● What you have to do
Each record is to be repeated exactly as it stands below.

● Source data

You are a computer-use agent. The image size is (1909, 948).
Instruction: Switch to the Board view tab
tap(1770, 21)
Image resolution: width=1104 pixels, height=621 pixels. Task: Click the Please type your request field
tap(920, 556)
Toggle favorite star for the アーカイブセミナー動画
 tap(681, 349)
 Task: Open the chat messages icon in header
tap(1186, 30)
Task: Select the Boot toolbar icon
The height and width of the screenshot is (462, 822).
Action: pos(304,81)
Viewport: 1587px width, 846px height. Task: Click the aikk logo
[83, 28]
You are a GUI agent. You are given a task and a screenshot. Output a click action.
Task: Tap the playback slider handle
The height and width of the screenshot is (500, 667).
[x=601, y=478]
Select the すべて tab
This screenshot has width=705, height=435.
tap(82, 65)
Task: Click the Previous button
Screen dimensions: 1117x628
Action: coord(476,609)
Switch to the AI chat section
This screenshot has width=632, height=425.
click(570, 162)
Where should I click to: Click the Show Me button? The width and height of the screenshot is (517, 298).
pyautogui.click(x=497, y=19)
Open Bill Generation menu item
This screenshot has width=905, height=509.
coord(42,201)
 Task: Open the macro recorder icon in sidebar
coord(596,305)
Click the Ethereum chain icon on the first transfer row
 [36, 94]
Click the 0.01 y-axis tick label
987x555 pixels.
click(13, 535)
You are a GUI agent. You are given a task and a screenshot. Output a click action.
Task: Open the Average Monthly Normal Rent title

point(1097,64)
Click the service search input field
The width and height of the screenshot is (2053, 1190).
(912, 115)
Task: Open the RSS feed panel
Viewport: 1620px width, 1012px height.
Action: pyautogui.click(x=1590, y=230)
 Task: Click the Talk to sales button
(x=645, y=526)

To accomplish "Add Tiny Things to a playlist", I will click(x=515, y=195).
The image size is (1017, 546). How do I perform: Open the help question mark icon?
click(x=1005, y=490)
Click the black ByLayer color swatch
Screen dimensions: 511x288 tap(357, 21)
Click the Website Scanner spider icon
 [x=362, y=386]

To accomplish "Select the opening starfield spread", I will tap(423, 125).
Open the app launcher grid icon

● Exercise solution
You are a computer-use agent. The image size is (1909, 948).
Instruction: Switch to the Board view tab
tap(1770, 21)
Image resolution: width=1104 pixels, height=621 pixels. Task: Click the Please type your request field
tap(920, 556)
Toggle favorite star for the アーカイブセミナー動画
 tap(681, 349)
 Task: Open the chat messages icon in header
tap(1186, 30)
Task: Select the Boot toolbar icon
The height and width of the screenshot is (462, 822).
Action: pos(304,81)
Viewport: 1587px width, 846px height. Task: Click the aikk logo
[83, 28]
You are a GUI agent. You are given a task and a screenshot. Output a click action.
Task: Tap the playback slider handle
The height and width of the screenshot is (500, 667).
[x=601, y=478]
Select the すべて tab
This screenshot has width=705, height=435.
tap(82, 65)
Task: Click the Previous button
Screen dimensions: 1117x628
Action: coord(476,609)
Switch to the AI chat section
This screenshot has width=632, height=425.
click(570, 162)
Where should I click to: Click the Show Me button? The width and height of the screenshot is (517, 298).
pyautogui.click(x=497, y=19)
Open Bill Generation menu item
This screenshot has width=905, height=509.
coord(42,201)
 Task: Open the macro recorder icon in sidebar
coord(596,305)
Click the Ethereum chain icon on the first transfer row
 [36, 94]
Click the 0.01 y-axis tick label
987x555 pixels.
click(13, 535)
You are a GUI agent. You are given a task and a screenshot. Output a click action.
Task: Open the Average Monthly Normal Rent title

point(1097,64)
Click the service search input field
The width and height of the screenshot is (2053, 1190).
(912, 115)
Task: Open the RSS feed panel
Viewport: 1620px width, 1012px height.
Action: pyautogui.click(x=1590, y=230)
 Task: Click the Talk to sales button
(x=645, y=526)

To accomplish "Add Tiny Things to a playlist", I will click(x=515, y=195).
The image size is (1017, 546). How do I perform: Open the help question mark icon?
click(x=1005, y=490)
Click the black ByLayer color swatch
Screen dimensions: 511x288 tap(357, 21)
Click the Website Scanner spider icon
 [x=362, y=386]

To accomplish "Select the opening starfield spread", I will tap(423, 125).
Open the app launcher grid icon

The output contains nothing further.